A total of 24 documents and research reports were synthesized classified into two categories of mental remedies: basic and specific. Regarding a basic mental remedy, most of the affected people were widows, orphans, teachers, and students. Various emotional and affective reactions were found, such as being frightened, fear, angry, mistrust, anxious, hopeless, and sad. Mental healers were public health staff, scholars, and volunteers. The most common remedy method was a group process related to prevention and promotion of mental health. For specific mental remedy, most of the affected people were widows and orphans. Chief complaints were PTSD and depression.

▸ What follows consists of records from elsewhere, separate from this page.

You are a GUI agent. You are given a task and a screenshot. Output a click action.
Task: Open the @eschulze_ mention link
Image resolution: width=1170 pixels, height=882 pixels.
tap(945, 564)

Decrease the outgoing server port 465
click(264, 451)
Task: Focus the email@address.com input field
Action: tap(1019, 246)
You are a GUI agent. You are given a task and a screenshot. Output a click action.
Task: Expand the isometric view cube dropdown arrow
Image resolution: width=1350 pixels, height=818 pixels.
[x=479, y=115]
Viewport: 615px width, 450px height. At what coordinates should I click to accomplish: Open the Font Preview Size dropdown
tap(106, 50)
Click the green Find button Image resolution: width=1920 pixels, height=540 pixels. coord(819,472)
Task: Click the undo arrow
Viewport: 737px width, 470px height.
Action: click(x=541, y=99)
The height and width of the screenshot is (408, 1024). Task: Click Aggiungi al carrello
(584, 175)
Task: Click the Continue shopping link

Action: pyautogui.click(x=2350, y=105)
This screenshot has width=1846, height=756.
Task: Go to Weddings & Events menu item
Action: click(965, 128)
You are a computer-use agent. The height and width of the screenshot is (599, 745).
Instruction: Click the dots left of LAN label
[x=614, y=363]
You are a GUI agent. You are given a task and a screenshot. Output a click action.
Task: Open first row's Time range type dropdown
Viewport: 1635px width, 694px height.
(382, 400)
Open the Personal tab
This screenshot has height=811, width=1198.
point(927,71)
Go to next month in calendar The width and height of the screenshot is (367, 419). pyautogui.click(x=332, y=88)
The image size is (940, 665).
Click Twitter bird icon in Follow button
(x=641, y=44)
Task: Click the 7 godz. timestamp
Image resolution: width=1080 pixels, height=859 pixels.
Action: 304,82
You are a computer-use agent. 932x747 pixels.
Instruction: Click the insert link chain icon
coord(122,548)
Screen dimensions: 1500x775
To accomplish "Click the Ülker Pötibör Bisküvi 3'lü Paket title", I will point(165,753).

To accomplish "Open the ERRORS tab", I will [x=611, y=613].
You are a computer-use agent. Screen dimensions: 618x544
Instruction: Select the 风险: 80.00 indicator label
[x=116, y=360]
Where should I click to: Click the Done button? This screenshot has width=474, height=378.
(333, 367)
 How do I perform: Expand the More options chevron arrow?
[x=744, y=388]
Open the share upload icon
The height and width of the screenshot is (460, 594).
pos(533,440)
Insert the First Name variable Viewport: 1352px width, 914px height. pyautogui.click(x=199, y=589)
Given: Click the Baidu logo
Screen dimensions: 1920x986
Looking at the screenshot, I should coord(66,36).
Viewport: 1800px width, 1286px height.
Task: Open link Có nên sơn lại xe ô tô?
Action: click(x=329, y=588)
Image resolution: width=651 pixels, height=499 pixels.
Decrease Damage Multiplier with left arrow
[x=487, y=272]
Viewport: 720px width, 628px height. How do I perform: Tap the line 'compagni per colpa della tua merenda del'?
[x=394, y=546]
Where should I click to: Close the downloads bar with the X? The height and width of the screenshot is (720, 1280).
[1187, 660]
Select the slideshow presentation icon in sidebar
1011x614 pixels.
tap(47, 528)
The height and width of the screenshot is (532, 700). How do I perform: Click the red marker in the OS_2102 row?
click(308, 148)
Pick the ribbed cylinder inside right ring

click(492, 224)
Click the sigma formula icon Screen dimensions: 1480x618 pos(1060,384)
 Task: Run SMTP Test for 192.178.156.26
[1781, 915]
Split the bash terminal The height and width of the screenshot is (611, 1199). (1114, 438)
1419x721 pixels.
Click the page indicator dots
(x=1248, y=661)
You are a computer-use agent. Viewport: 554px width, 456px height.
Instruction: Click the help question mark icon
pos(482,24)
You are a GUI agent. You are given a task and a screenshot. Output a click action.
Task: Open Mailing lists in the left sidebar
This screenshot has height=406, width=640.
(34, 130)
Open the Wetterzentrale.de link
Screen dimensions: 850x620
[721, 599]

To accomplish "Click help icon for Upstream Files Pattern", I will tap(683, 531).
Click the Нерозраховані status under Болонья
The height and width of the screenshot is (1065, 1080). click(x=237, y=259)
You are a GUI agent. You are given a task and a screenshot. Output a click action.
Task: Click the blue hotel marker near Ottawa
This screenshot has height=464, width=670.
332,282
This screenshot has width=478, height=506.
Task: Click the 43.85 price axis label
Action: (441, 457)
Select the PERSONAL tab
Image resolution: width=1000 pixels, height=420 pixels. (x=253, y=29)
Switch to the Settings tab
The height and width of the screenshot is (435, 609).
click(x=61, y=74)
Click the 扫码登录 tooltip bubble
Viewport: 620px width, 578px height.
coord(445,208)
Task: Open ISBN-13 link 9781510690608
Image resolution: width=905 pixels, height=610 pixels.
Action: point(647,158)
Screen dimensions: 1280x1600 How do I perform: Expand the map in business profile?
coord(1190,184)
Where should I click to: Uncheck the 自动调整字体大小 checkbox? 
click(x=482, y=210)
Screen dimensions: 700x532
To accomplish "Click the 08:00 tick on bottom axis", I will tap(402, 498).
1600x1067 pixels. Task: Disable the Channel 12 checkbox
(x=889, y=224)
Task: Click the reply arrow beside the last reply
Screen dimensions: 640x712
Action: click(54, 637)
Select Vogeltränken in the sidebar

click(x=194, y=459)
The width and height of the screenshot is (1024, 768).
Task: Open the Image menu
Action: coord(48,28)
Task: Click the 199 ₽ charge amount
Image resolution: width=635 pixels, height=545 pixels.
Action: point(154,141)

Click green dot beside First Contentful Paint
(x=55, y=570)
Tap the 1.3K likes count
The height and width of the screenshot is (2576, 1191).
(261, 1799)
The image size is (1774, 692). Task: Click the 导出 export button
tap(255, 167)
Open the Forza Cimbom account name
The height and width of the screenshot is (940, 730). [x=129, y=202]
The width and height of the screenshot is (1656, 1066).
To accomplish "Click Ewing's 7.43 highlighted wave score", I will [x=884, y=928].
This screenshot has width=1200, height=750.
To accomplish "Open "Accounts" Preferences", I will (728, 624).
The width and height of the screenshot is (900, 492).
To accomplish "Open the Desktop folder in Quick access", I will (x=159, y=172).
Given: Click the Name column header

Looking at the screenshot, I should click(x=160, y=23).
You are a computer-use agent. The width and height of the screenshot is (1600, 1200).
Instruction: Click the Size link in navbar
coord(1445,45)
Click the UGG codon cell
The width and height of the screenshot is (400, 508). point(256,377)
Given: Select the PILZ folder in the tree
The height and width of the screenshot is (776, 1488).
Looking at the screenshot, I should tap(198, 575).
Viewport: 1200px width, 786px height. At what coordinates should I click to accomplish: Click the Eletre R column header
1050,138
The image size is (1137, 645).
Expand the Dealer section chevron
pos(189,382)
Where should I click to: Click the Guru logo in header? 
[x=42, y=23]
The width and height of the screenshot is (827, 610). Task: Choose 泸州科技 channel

An interdisciplinary team of healers were formed and the focus was on therapies and rehabilitations of which CBT was a method often used. Moreover, both primary and specific mental healers were challenged with working in the civil unrest areas in terms of insecurity, different languages and beliefs, poor systems of healing, and lacks of specialists and budgets. However, advocating mental remedies became successful because of several factors including staff’s experience, budgets, good management, and community involvements. It was found that about 61-100 percent of affected people received mental remedies and more than 66 percent of the symptoms were reduced. So, mental remedies for people affected by civil unrests in the Southernmost provinces should emphasize a basic mental remedy by building the capacity on mental remedy via community network and continuing support of academic knowledge and budget from the government.